Cronaca

Assolti in appello dall'accusa di tentato omicidio: "Fatto mai avvenuto"

La vicenda di due giovani bitontini condannati in primo grado a 10 e 8 anni di carcere per tentato omicidio, sulla base di un'intercettazione ambientale in cui riferivano di aver ferito una persona. Ma l'Appello ribalta la sentenza: "Il fatto potrebbe non essere mai avvenuto"

Condannati in primo grado a otto e dieci anni di carcere per un tentato omicidio, e assolti dopo due anni dalla Corte d'Appello perché "il fatto potrebbe non essere mai avvenuto". E' la vicenda di due giovani bitontini, Giovanni Palmieri e Michele Stellacci, di 24 e 27 anni, accusati del tentativo di omicidio di un loro coetaneo, episodio forse mai accaduto.
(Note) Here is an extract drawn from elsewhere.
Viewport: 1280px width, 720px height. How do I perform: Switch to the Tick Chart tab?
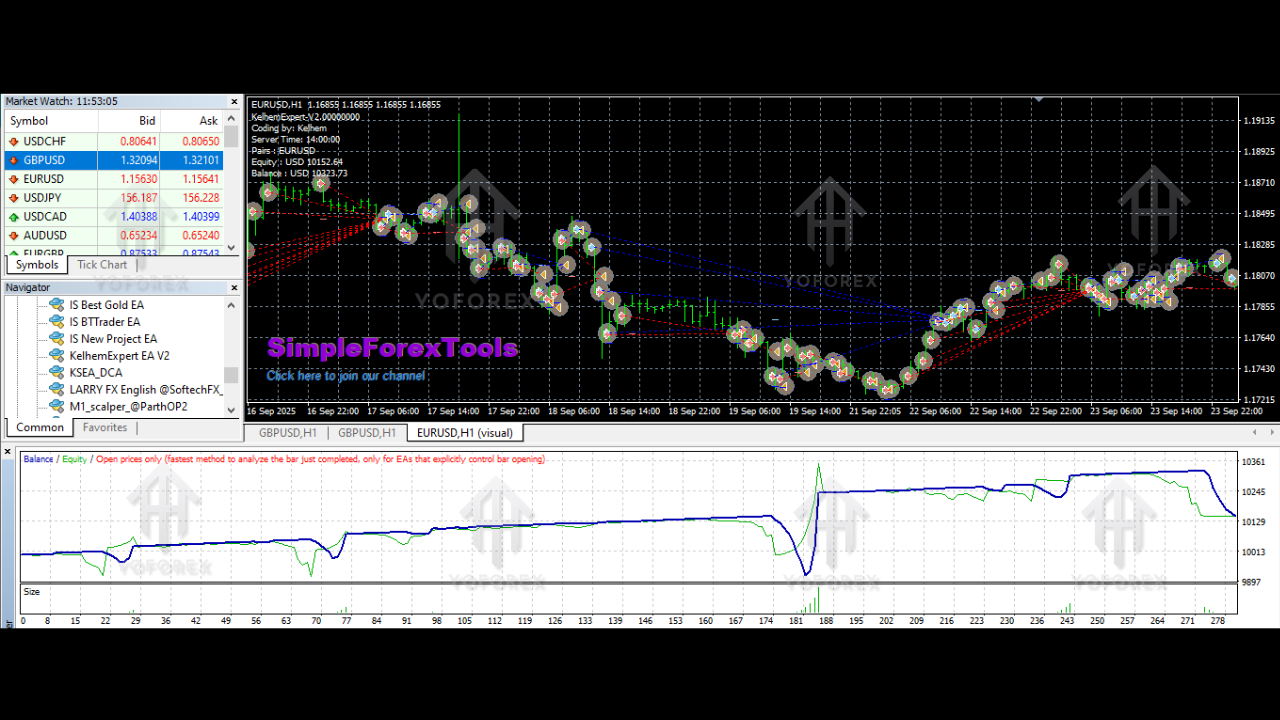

Nel settembre 2009, la sentenza di primo grado emessa dal gup del Tribunale di Bari Antonio Lovecchio al termine di un processo con rito abbreviato, aveva stabilito la colpevolezza dei due ragazzi, condannandoli rispettivamente a otto e dieci anni di reclusione. Il procedimento era nato indagando sullo spaccio di droga a Bitonto, quando l'allora pm antimafia Giuseppe Scelsi si era imbattuto in un'intercettazione ambientale nella quale si parlava di una sparatoria avvenuta il 18 febbraio 2006 davanti a una pizzeria di Bitonto. Nell'intercettazione gli imputati raccontavano di aver ferito una persona. Palmieri e Stellacci vennero quindi indagati e condannati, anche se non era stato trovato alcun referto medico attestante il presunto ferimento né c'era stata la conferma da parte della presunta vittima dell'agguato.

La Corte di appello ha invece assolto i due imputati ritenendo che quel tentativo di omicidio potrebbe non essersi mai verificato. Durante il processo di secondo grado è stata sentita anche la presunta vittima del ferimento, che ha negato di aver mai subito un agguato.